Collected data
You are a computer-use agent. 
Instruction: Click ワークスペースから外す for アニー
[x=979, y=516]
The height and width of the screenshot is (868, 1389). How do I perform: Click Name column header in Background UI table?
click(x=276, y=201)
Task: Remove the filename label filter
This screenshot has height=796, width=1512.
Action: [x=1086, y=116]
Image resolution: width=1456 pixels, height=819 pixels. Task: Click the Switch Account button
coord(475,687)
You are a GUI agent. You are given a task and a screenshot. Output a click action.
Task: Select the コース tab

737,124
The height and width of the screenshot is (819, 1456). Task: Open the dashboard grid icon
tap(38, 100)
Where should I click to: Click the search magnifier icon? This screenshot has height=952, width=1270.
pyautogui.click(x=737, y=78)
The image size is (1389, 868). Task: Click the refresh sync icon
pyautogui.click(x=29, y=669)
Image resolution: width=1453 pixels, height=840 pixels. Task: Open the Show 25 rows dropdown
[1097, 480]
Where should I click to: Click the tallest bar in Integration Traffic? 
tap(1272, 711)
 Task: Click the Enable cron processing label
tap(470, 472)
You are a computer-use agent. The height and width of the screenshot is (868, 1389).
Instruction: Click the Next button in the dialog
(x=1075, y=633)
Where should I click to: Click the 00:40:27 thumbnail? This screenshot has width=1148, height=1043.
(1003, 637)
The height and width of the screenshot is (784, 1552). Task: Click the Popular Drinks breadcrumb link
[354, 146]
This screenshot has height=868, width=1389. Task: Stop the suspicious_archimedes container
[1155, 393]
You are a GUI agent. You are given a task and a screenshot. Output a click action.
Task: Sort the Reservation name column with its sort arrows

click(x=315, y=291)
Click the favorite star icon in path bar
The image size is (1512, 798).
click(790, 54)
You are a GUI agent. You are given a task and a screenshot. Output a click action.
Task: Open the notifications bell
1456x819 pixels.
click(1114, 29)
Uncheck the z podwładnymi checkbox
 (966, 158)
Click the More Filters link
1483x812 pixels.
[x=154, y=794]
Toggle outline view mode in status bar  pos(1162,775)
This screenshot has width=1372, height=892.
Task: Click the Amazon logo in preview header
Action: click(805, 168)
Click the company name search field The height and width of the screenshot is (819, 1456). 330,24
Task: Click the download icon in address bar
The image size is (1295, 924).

TASK ITEM: All the records shown above need to be given again exactly.

TASK SOLUTION:
You are a computer-use agent. 
Instruction: Click ワークスペースから外す for アニー
[x=979, y=516]
The height and width of the screenshot is (868, 1389). How do I perform: Click Name column header in Background UI table?
click(x=276, y=201)
Task: Remove the filename label filter
This screenshot has height=796, width=1512.
Action: [x=1086, y=116]
Image resolution: width=1456 pixels, height=819 pixels. Task: Click the Switch Account button
coord(475,687)
You are a GUI agent. You are given a task and a screenshot. Output a click action.
Task: Select the コース tab

737,124
The height and width of the screenshot is (819, 1456). Task: Open the dashboard grid icon
tap(38, 100)
Where should I click to: Click the search magnifier icon? This screenshot has height=952, width=1270.
pyautogui.click(x=737, y=78)
The image size is (1389, 868). Task: Click the refresh sync icon
pyautogui.click(x=29, y=669)
Image resolution: width=1453 pixels, height=840 pixels. Task: Open the Show 25 rows dropdown
[1097, 480]
Where should I click to: Click the tallest bar in Integration Traffic? 
tap(1272, 711)
 Task: Click the Enable cron processing label
tap(470, 472)
You are a computer-use agent. The height and width of the screenshot is (868, 1389).
Instruction: Click the Next button in the dialog
(x=1075, y=633)
Where should I click to: Click the 00:40:27 thumbnail? This screenshot has width=1148, height=1043.
(1003, 637)
The height and width of the screenshot is (784, 1552). Task: Click the Popular Drinks breadcrumb link
[354, 146]
This screenshot has height=868, width=1389. Task: Stop the suspicious_archimedes container
[1155, 393]
You are a GUI agent. You are given a task and a screenshot. Output a click action.
Task: Sort the Reservation name column with its sort arrows

click(x=315, y=291)
Click the favorite star icon in path bar
The image size is (1512, 798).
click(790, 54)
You are a GUI agent. You are given a task and a screenshot. Output a click action.
Task: Open the notifications bell
1456x819 pixels.
click(1114, 29)
Uncheck the z podwładnymi checkbox
 (966, 158)
Click the More Filters link
1483x812 pixels.
[x=154, y=794]
Toggle outline view mode in status bar  pos(1162,775)
This screenshot has width=1372, height=892.
Task: Click the Amazon logo in preview header
Action: click(805, 168)
Click the company name search field The height and width of the screenshot is (819, 1456). 330,24
Task: Click the download icon in address bar
The image size is (1295, 924).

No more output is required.